Segmentation Market Penetration Strategy
Client Market:

TLC Technology: Strengthen leadership in performance and mainstream market.
QLC Technology: Innovate in the value market.
Expand the client SSD market share.
Launch new PCIe® Gen 4 and Gen 5 QLC and TLC platform products in 2025.
Consumer Market:
Reinforce brand advantages and expand market through excellent products and GTM channels.
Strengthen leadership in portable SSDs, uSD and SD cards, USBs, etc.
Focus on target customers like gamers, camera enthusiasts, and content creators.
Cloud Market:
Disrupt the storage market with BiCS8 UltraQLC™ technology.
Expand computing coverage through Gen5 and Gen6 technologies.
Offer large-capacity eSSDs for AI data lakes and high-performance computing for caching.
Offer customized storage solutions for all six stages of the AI data cycle.
Mobile and IoT Market:
Focus on discrete solutions and improve the iNAND product portfolio.
Give comprehensive storage solutions for high-growth automotive markets like autonomous driving, ADAS, and eCockpit.
Offer advanced technologies like e.MMC 5.1, UFS 3.1, NVMe™ PCIe® Gen 4, and UFS 4.1.

Financial Strategy. Goals.
Revenue Growth: Capture long-term growth trends in data creation and storage. Leverage emerging opportunities in AI, video, and autonomous driving.
Profit Expansion: Improve cost structure, increase flexibility and agility, and leverage the advantages of scalable operations.
Asset Efficiency: Implement proactive supply management, enhance capital expenditures and inventory, and extend node lifespans.
Financial targets include:

$10 billion in revenue with a non-GAAP operating profit margin of approximately 20%.
Free cash flow exceeding $1.2 billion.
Achieving a net cash position and reducing total debt to below $1 billion within the next four quarters.

Supply Chain and Manufacturing Advantages
Flash Memory Joint Venture with Kioxia:

Strategic advantage of scalable operations. There is 80% wafer fab capacity, with each having a 50% share. This achieves top-tier per-bit cost and capital expenditure efficiency. It also provides strong node transition capabilities.
Memory Development Center:
Over 1,000 employees in Japan, responsible for the operation of the memory development center.

Financial Analysis and Future Outlook

Financial Goals and Key Metrics

Revenue Growth: The long-term target is $10 billion. Growth is driven by the long-term trend in data creation and storage. Accelerators like AI, video, and autonomous driving also contribute to growth.

== == ==

* _TASKS_
**A)** Answer these questions about the flash storage strategy overview above:
(i) Under the Cloud Market heading, which technology is meant to disrupt the storage market?
(ii) What free cash flow target does the overview give?
(iii) How many employees in Japan run the memory development center?
**B)** Extend the flash storage strategy overview past its final sentence, carrying on under its "Financial Goals and Key Metrics" heading.
The rows after this text are separate material with no connection to it.

== == ==

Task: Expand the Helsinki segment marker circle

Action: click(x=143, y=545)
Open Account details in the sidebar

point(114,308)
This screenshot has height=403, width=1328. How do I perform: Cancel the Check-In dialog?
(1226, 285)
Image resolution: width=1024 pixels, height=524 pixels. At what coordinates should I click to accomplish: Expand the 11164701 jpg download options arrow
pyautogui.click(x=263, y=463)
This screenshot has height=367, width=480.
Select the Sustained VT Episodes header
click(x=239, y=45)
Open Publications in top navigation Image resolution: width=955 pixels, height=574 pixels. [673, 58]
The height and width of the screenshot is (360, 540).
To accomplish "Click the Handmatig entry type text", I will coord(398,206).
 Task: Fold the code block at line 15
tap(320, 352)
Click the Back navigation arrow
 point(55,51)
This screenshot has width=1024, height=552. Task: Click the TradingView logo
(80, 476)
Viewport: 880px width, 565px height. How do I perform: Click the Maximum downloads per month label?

== == ==

* _EXPECTED OUTPUTS_
**A)**
(i) BiCS8 UltraQLC™ technology.
(ii) Free cash flow exceeding $1.2 billion.
(iii) Over 1,000 employees.

**B)**
Profitability: Non-GAAP operating margin is expected to be around 20%, and gross margin is expected to be around 35%.
Capital Expenditure: The total capital expenditure-to-revenue ratio is between 10-20%. The strategy aims to improve capital expenditures and inventory. This approach improves asset efficiency.
Cash Flow: Free cash flow is expected to exceed $1.2 billion.
Balance Sheet: It is expected that a net cash position will be achieved in the next four quarters. The total debt is planned to be reduced to below $1 billion.
Joint Venture Advantage: The flash memory joint venture with Kioxia helps lower costs and improve capital expenditure efficiency.

Financial Transformation and Short-Term Outlook (Q3 2025)

Transformation Quarter: Focus on managing the supply chain to match demand, with attention to cost and normal quarterly cost fluctuations.
Financial Forecast:
- Revenue: $1.55 billion to $1.65 billion.
- Non-GAAP gross margin: 21.5% to 23.0%.
- Non-GAAP operating expenses: $395 million to $405 million.
- Non-GAAP earnings per share: -$0.30 to -$0.45.
Market Trends: Stronger demand in the cloud and client sectors, with the average selling price (ASP) continuing to decline.

Future Development Trends

Growth: Continuous improvement, with accelerated growth in the client market.
Pricing: Improvement is expected starting in the next quarter, as supply interventions are implemented.
Costs: Costs are expected to stay relatively stable in the next quarter and then decline according to the model.
BiCS8 Transformation: By the end of FY2025, BiCS8 is expected to represent 10% of customer sales. By the end of 2026, it will account for 40-50%. It is expected to become the dominant node by the end of 2026 or early 2027.